----- BRANO DI PARTENZA
Lo sport piange il prof Silvano Pravisano giocatore di serie A e maestro di calcio

Luana de Francisco
«Sono andato in trasferta per la mia ultima e decisiva partita. Vi porto tutti nel mio cuore». Silvano Pravisano lo aveva scritto qualche tempo fa, quando le forze avevano cominciato a venir meno e i giorni a trascorrere più faticosamente. Lo aveva fatto pensando ai suoi cari, per lasciar loro un messaggio che li aiutasse a rendere più lieve il distacco. Ieri, all’età di 95 anni, vissuti sempre e fino all’ultimo con la tempra dello sportivo, l’ora di quell’estrema trasferta è arrivata: il “professore dei mister”, come tutti lo chiamavano, si è congedato dal mondo dal letto dell’azienda per i servizi alla persona “La Quiete”, dove da un paio d’anni si trovava, circondato dall’amore della moglie Lorenzina Menazzi e dei figli Marco, agronomo, e Viviana, bancaria.
Calciatore di squadre di serie A e B, allenatore, insegnante di educazione fisica e geometra, oltre che marito, padre e nonno. Nel mettere insieme i pezzi della vita di Silvano Pravisano, capisci che a fare la differenza è il “come”: il modo in cui ha affrontato ogni sfida e la lezione che ne è derivata. «Il calcio può essere inteso alla stregua di un’arte – diceva –, per la stessa libertà d’azione che si ha nel giocarlo e per le stesse emozioni che si possono provare nel vederlo giocare bene, con fantasia e personalità, mettendo da parte, talvolta, gli schemi del mister». Eppure, è proprio di quella sua sapienza tecnica, trasmessa con infaticabile passione sui campi di calcio così come nelle palestre delle scuole, che generazioni di giovani hanno saputo e voluto fare tesoro.
Una preparazione, quella di Pravisano, maturata negli anni della gioventù, quando a tirare il pallone ai più alti livelli era proprio lui: nell’Udinese della serie B, dal 1942 al ’49, per un totale di 37 reti e il titolo di sesto miglior realizzatore; nel Legnano per le due stagioni successive e con la soddisfazione di festeggiare la promozione in A; nel Genoa, dal ’51 al ’56, con gli ultimi tre campionati di nuovo in A; nel Parma della B, dal ’56 al ’58; e anche nel Torino, con l’indimenticabile partecipazione nel ’49 alla Coppa Latina in Spagna.
----------
• _DA SVOLGERE_:
Risponda, in base al brano, alle domande seguenti.
1. Con quale soprannome tutti chiamavano Silvano Pravisano?
2. Quali professioni svolse, oltre a quelle di calciatore e allenatore?
3. Quante reti segnò con l'Udinese tra il 1942 e il '49?
----- ELENCO DATI
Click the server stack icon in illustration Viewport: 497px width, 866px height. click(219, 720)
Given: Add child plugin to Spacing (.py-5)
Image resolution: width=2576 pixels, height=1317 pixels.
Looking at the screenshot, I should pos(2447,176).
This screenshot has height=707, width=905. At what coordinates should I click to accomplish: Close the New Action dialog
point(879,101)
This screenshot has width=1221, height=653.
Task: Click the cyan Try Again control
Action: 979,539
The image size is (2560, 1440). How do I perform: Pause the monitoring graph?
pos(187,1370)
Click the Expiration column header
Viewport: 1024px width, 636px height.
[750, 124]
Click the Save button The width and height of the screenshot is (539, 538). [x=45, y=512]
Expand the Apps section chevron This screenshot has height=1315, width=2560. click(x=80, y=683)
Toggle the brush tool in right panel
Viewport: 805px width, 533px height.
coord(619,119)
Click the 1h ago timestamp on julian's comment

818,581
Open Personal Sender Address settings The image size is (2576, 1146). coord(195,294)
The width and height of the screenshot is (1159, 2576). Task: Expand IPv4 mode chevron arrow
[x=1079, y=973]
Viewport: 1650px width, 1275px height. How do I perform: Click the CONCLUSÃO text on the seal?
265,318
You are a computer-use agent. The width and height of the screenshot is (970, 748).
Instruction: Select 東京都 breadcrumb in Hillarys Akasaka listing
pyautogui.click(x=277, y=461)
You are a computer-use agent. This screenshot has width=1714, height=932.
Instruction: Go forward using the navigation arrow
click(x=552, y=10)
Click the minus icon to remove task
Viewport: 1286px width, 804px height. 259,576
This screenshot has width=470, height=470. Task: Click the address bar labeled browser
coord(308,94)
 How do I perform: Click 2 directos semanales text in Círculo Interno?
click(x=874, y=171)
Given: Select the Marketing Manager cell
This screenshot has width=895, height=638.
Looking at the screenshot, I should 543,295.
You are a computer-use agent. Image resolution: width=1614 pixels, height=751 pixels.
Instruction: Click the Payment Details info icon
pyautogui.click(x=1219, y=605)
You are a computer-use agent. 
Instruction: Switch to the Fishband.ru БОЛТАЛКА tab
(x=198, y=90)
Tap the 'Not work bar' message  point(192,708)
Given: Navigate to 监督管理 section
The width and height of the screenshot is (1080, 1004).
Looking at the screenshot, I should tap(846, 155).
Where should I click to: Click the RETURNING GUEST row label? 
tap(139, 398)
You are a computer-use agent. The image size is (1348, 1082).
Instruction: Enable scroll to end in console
----------
• _RISPOSTA COMPLETA_:
1. Lo chiamavano il "professore dei mister".
2. Fu insegnante di educazione fisica e geometra.
3. Segnò 37 reti.